Written request
Turn each line of the material below into a string in a JSON list, one string per line, leaving out any blank lines.

═════ Source data

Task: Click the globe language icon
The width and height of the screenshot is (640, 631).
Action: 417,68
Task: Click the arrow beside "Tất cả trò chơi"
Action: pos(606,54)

══════════

Final answer
[
  "Task: Click the globe language icon",
  "The width and height of the screenshot is (640, 631).",
  "Action: 417,68",
  "Task: Click the arrow beside \"Tất cả trò chơi\"",
  "Action: pos(606,54)"
]